Guillermo Gonzalez Berestain, chef/owner of Grupo Pangea, believes an important factor is that today’s chefs have trained at better schools and have traveled abroad. “This gives them the opportunity to work, see and appreciate what others are doing and to interpret, but not copy, what they learn, so they create dishes that become special here in Mexico.”

For Aquiles Chavez, chef/owner, Lo, Villehermosa, Tabasco, Mexico, and television personality, it is major events like PacifiCooks that help to elevate and showcase what is going on in Mexico’s culinary world today. “A big plus of this event is that we chefs can freely exchange ideas, try new recipes and immediately go back to our respective restaurants and apply new concepts in our menus.”

Federico Lopez, chef/owner of Gourmands and Gourmets, believes another important aspect of the event is that the chefs—“amigos” one and all–feel and have a responsibility to help train the next wave of chefs, providing inspiration, showing them new techniques and serving as mentors. “We are a melting pot of knowledge, talent and ideas.”
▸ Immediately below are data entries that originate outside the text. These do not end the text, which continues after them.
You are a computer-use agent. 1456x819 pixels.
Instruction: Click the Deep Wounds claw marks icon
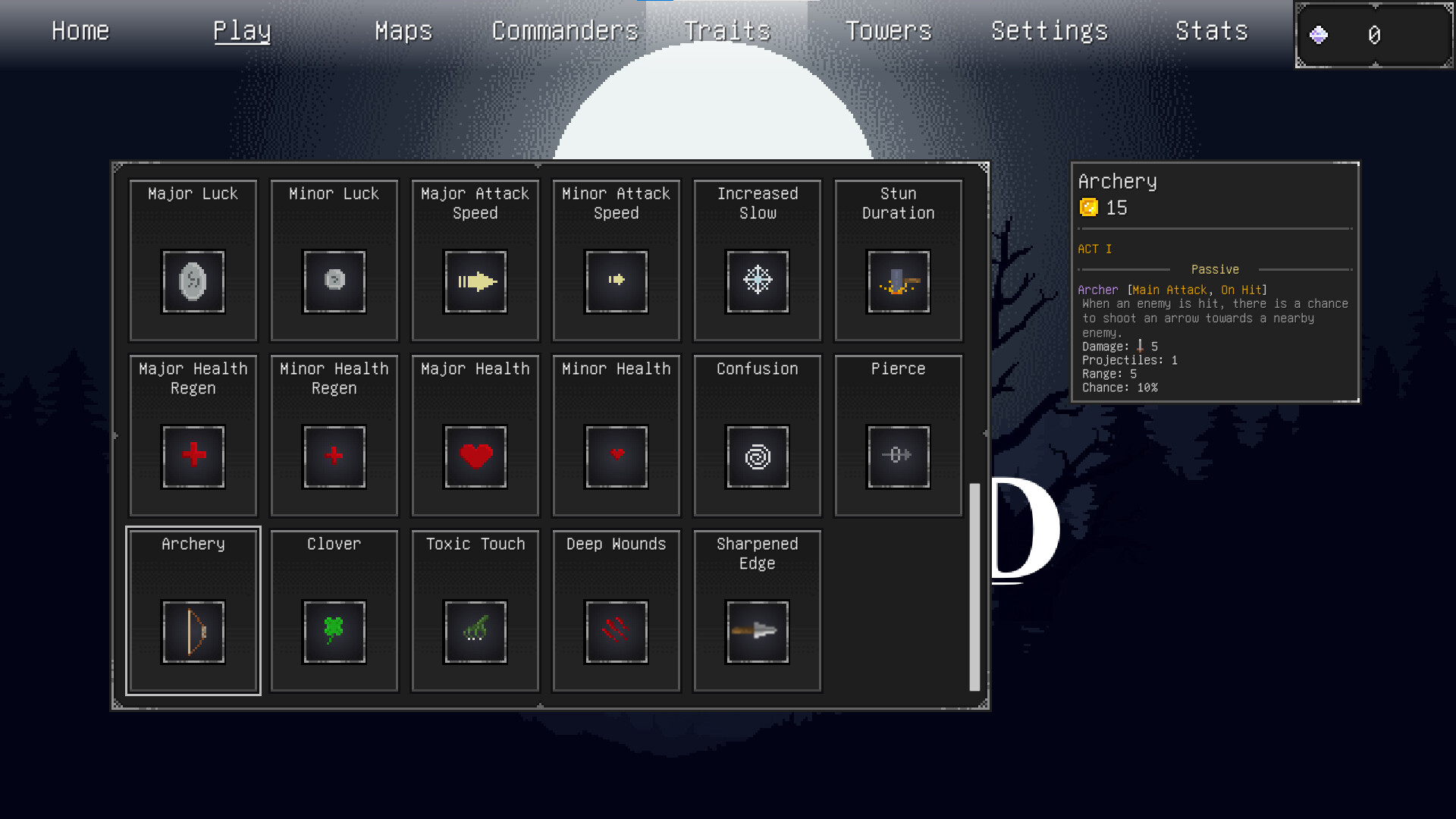(x=616, y=633)
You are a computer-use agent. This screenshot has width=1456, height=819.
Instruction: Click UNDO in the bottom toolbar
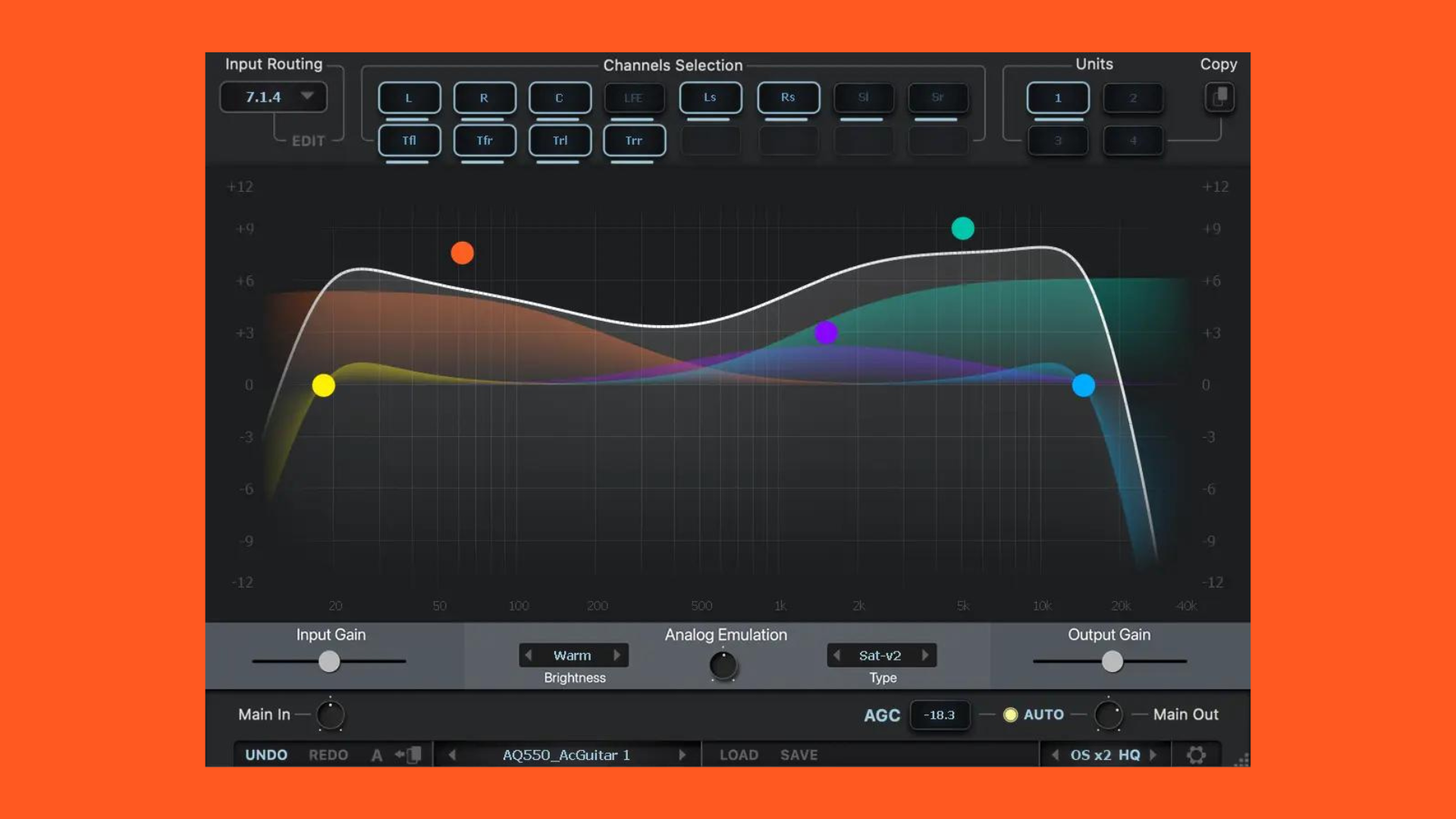point(266,755)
The menus are now tucked away. The extra wines have been stored and made ready for other Pueblo Bonito events, and the pots, pans, dishes and cutlery are all back in place. Now it is time for Chef de Livier to take a well-deserved rest from his “conductor” duties at this grand event.

“Not so,” says Chef Tonio, as he likes to be called, who is already thinking about next year’s meeting of the “amigos.” In summing up the impact of PacifiCooks, the chef paused ever so briefly and said thoughtfully, “People need to come and taste the country.”